Month: September 2013

  • Goodbye mygbiz

    Google seems to try to invent new and interesting ways for spammers to spam me (and many others).  I’ve still not worked out a good way to block “fake googlegroups” which follow this method:

    1. Make new fake gmail login
    2. Make new fake google group
    3. Add lots of people’s email addresses to the group
    4. Send lots of junk to these people
    5. Repeat when it gets closed down

    I’m not sure why  groups aren’t opt-in. A rather simple and standard way to stop this exact problem.

    Anyhow, the next new spammer enablement that the nice folks at Google have come up with is the mygbiz.com domain. These are temporary email addresses you can use when setting up Google apps. The only thing I have ever seen from them is spam. So I thought I’d try to report some to Google.  After looping around several help screens that were, despite their name, very unhelpful, I’ve come to the conclusion that Google isn’t too serious about fixing this problem.

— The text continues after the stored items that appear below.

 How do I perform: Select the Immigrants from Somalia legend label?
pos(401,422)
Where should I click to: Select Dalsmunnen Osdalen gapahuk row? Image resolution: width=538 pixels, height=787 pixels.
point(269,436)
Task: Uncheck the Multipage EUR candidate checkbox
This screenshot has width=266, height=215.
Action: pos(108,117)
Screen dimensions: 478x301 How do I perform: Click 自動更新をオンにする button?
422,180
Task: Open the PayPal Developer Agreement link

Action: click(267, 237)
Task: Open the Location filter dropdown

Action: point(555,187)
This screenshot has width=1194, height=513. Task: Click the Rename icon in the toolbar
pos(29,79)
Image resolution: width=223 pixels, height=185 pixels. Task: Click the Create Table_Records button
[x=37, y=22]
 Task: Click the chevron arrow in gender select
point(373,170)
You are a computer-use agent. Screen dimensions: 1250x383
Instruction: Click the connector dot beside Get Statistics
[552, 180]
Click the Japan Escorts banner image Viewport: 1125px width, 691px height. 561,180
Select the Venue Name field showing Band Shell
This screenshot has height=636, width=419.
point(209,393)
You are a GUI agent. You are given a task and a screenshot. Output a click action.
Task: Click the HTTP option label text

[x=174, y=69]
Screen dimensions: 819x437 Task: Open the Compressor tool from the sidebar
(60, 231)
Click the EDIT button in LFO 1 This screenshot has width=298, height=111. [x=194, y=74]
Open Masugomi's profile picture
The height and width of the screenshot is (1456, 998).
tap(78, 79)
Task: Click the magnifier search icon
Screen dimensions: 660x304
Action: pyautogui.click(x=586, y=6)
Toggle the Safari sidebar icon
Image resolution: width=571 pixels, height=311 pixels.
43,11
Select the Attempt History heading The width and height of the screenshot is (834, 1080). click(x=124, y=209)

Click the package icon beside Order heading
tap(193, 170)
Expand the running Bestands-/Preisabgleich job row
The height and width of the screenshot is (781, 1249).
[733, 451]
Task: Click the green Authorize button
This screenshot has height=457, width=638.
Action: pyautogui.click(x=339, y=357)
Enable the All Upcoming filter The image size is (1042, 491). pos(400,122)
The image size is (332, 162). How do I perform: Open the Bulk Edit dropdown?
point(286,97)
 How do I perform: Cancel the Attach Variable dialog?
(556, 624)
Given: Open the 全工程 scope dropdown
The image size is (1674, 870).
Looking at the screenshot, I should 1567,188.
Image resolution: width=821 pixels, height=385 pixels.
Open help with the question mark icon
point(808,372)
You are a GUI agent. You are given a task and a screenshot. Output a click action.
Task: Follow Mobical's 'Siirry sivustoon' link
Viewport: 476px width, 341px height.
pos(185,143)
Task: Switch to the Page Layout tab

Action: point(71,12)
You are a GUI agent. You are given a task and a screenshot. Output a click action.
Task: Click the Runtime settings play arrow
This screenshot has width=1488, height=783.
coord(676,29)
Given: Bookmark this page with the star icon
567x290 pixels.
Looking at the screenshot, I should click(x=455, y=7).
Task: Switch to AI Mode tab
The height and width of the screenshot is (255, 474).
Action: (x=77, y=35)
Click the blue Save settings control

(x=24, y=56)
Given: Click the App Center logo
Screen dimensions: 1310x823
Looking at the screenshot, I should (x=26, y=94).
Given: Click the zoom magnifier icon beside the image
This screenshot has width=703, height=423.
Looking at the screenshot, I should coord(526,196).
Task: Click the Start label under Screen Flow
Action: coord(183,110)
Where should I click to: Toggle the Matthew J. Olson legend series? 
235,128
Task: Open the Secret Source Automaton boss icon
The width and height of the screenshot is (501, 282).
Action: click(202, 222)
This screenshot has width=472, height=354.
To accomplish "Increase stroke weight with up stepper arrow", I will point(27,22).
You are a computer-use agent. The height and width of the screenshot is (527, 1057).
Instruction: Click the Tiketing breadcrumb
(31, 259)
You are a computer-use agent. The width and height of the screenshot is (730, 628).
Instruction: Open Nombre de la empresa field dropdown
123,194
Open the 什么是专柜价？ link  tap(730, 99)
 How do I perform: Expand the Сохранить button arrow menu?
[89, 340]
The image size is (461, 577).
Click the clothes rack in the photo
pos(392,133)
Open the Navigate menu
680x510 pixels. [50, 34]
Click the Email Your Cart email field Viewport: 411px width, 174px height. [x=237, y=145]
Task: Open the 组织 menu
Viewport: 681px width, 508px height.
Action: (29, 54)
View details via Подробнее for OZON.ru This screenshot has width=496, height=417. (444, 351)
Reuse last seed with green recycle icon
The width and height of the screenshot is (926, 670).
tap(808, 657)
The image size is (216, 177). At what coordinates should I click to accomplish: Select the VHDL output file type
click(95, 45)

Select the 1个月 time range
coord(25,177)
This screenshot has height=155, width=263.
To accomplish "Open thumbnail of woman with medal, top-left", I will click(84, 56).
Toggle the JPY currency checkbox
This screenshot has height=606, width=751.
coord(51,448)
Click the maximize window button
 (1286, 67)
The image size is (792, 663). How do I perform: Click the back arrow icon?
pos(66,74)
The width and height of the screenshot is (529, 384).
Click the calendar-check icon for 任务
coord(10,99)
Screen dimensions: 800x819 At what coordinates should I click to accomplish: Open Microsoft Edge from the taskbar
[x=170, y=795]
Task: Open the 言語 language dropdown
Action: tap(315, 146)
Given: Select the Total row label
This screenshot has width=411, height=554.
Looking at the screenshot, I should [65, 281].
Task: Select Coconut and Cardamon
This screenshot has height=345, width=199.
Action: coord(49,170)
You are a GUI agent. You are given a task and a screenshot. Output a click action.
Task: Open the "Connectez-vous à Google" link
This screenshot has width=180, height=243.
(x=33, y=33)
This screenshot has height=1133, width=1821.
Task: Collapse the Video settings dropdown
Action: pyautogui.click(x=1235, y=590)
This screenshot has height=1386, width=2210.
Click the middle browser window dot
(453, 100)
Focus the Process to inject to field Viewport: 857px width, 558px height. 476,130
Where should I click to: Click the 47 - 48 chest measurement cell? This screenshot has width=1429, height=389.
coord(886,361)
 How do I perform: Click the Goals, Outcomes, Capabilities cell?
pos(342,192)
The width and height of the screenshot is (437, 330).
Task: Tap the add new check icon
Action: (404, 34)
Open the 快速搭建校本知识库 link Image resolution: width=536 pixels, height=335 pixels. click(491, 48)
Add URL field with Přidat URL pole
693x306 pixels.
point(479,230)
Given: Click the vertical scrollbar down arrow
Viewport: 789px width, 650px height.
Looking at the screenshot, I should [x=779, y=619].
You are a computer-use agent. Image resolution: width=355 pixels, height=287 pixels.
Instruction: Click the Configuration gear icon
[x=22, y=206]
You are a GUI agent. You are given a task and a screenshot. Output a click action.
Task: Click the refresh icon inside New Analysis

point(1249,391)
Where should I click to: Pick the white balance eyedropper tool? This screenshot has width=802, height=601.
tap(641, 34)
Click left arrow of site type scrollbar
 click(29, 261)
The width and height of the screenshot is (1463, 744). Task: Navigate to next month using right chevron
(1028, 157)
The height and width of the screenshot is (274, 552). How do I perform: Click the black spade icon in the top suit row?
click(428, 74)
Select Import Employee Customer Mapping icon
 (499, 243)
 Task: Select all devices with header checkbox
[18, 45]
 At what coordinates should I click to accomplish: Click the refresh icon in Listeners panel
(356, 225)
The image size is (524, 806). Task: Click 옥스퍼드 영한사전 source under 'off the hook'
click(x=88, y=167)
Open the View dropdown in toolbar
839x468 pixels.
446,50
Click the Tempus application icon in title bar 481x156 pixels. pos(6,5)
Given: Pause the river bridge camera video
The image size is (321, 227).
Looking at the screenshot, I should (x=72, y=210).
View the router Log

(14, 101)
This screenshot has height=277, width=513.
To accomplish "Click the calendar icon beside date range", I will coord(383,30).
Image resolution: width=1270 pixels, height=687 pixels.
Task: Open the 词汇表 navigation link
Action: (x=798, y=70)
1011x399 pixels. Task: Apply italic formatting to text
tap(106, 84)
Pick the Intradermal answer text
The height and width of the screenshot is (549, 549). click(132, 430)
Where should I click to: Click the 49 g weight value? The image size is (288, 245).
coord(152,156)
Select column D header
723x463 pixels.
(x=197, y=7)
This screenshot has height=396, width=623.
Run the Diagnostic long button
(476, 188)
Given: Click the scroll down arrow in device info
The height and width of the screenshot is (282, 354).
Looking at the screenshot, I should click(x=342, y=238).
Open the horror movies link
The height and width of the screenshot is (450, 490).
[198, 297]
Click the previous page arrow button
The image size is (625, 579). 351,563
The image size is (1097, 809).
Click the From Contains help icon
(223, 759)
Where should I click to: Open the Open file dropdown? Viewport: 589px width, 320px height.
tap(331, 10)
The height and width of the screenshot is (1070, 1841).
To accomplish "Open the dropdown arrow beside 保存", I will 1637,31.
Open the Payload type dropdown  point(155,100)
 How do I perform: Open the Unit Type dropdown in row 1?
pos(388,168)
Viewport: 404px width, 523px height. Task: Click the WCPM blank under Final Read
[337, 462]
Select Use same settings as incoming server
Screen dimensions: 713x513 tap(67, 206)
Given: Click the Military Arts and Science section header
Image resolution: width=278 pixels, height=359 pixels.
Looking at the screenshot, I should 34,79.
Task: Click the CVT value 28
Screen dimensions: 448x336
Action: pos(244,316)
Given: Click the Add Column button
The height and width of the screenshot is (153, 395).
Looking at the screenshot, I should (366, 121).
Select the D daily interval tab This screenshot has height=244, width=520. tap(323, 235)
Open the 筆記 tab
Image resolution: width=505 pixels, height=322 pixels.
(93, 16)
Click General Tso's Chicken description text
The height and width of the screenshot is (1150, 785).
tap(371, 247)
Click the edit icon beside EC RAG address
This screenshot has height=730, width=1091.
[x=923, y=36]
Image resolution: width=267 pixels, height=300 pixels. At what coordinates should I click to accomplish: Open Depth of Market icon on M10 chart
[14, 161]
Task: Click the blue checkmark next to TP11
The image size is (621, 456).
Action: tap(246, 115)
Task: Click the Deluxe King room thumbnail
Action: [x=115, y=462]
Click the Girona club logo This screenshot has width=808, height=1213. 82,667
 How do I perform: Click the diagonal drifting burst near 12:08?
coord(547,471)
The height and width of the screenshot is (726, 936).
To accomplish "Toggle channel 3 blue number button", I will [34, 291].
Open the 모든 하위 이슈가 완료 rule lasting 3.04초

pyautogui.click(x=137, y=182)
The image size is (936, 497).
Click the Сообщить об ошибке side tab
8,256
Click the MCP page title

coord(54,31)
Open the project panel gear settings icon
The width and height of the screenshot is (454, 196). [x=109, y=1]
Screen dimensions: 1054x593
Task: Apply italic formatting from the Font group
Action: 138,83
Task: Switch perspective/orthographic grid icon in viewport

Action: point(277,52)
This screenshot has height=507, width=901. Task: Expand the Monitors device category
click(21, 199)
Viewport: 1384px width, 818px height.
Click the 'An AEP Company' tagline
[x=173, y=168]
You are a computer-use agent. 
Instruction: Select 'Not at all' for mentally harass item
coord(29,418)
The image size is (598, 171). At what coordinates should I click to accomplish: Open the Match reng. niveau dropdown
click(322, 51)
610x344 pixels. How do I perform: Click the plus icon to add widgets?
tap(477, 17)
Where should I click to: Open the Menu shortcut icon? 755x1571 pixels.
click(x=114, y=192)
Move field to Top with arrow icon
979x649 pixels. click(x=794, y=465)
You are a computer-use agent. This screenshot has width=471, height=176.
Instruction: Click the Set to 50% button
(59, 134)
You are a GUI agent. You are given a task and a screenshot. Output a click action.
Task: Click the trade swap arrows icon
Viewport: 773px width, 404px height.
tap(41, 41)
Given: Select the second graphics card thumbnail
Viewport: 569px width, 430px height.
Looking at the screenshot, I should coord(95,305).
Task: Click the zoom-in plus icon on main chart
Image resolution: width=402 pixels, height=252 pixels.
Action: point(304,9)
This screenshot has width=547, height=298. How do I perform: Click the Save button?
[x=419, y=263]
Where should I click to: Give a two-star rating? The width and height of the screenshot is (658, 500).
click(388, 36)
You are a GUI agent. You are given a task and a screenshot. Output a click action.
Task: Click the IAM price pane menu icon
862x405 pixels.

    If you have postfix, the solution is very simple:

    1. vi /etc/postfix/access_sender
    2. Add a line like “mygbiz.com  REJECT”
    3. postmap /etc/postfix/access_sender
    4. postfix reload

    I find the results to this method far superior to trying to get Google interested in being responsible for a domain they run. If you want to use google apps then spend the $50 and get a domain. Alternatively don’t use something that spammers abuse.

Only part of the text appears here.